# tree frog at my place



## orchid527 (Jun 16, 2013)

This guy was on the front door, beneath the porch light looking for an easy meal. He is about 2 inches long.

Mike


----------



## ZWUM (Jun 16, 2013)

Nice!


----------



## SlipperFan (Jun 16, 2013)

Great shot!!!


----------



## Rick (Jun 16, 2013)

I like it when the tree frogs are in the GH


----------



## Trithor (Jun 17, 2013)

Fantastic picture! It must be special to have them arround your house


----------



## The Orchid Boy (Jun 17, 2013)

Cool! In 2011, a really wet year for us, we had dozens (or maybe even hundreds) of dime sized green baby tree frogs hopping all over our garden.
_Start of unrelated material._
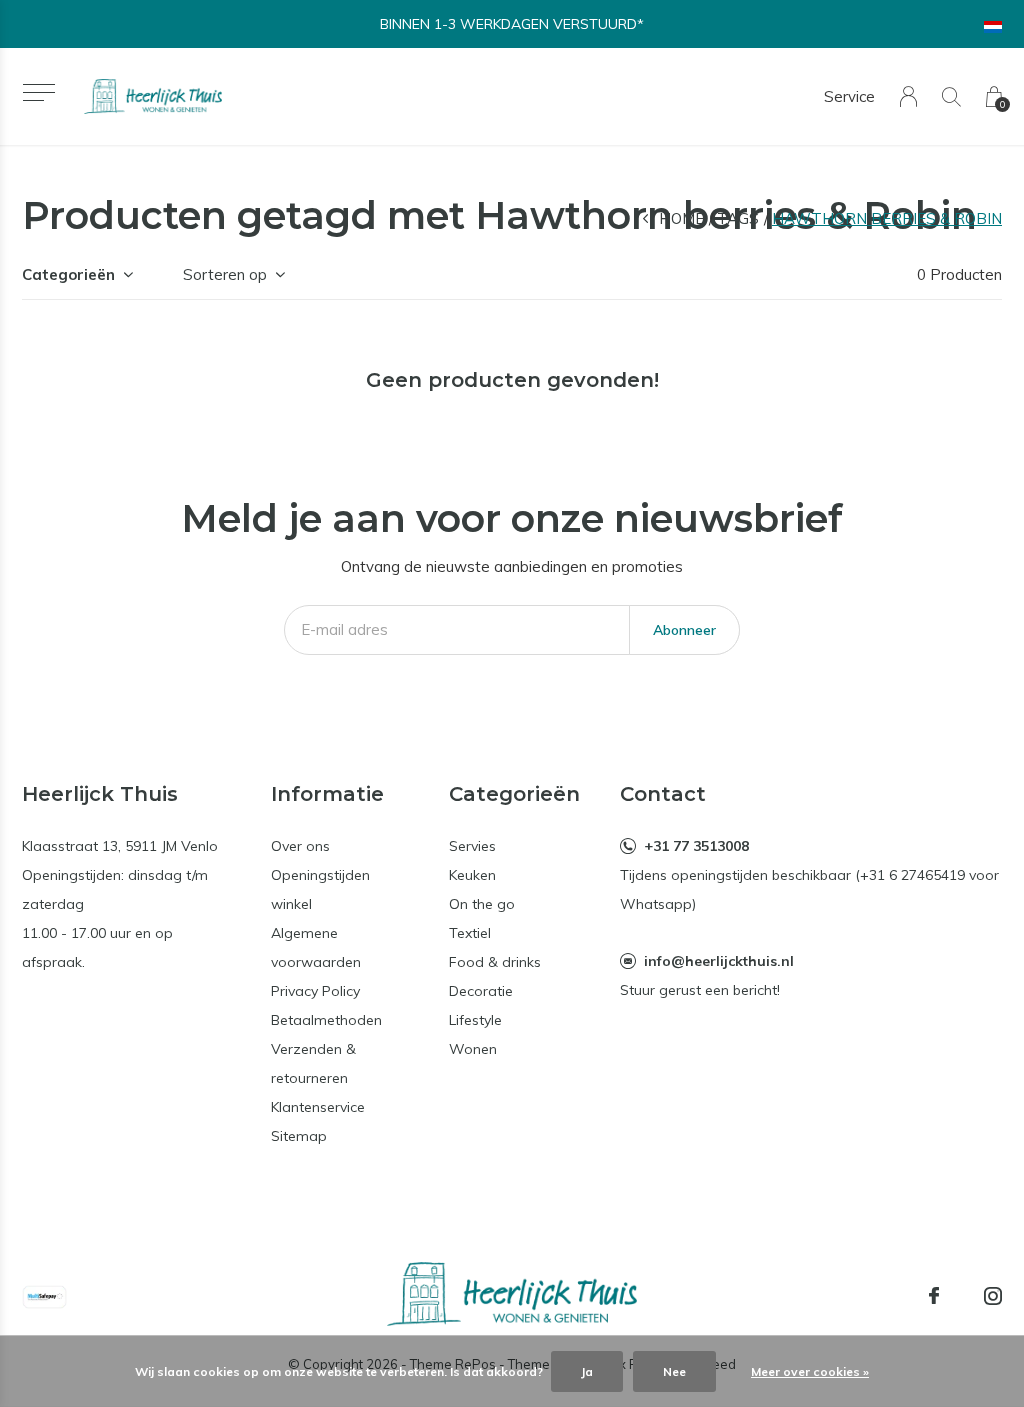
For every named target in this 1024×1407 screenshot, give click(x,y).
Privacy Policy (315, 991)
We also had lots of aduts too.


----------



## jjkOC (Jun 17, 2013)

Whoa!


----------



## biothanasis (Jun 18, 2013)

great eye colour!!!


----------



## goldenrose (Jun 18, 2013)

AAAWE! Around my place I've only seen them on a couple of occasions, wish I saw more but we do have a very healthy population of garter snakes.


----------



## orchid527 (Jun 18, 2013)

Last year, we had two that got stuck in the garage for about a month. I thought they would have died without water, but when we finally found them, they were just fine and I returned them to the outside. Currently we have one that hangs out beneath the gutters of the house near the roof vents for the greenhouse. He starts croaking whenever it begins to rain and it is really quite loud. You can coax him into "talking" with almost any crude imitation.

Mike


----------



## chris20 (Jun 19, 2013)

Keep him around! They eat bugs and slugs.


----------



## willamblera (Jun 19, 2013)

Great shot!


----------



## NYEric (Jun 20, 2013)

chris20 said:


> Keep him around! They eat bugs and slugs.



If only I could keep them in the apartment without the cats bothering them..


----------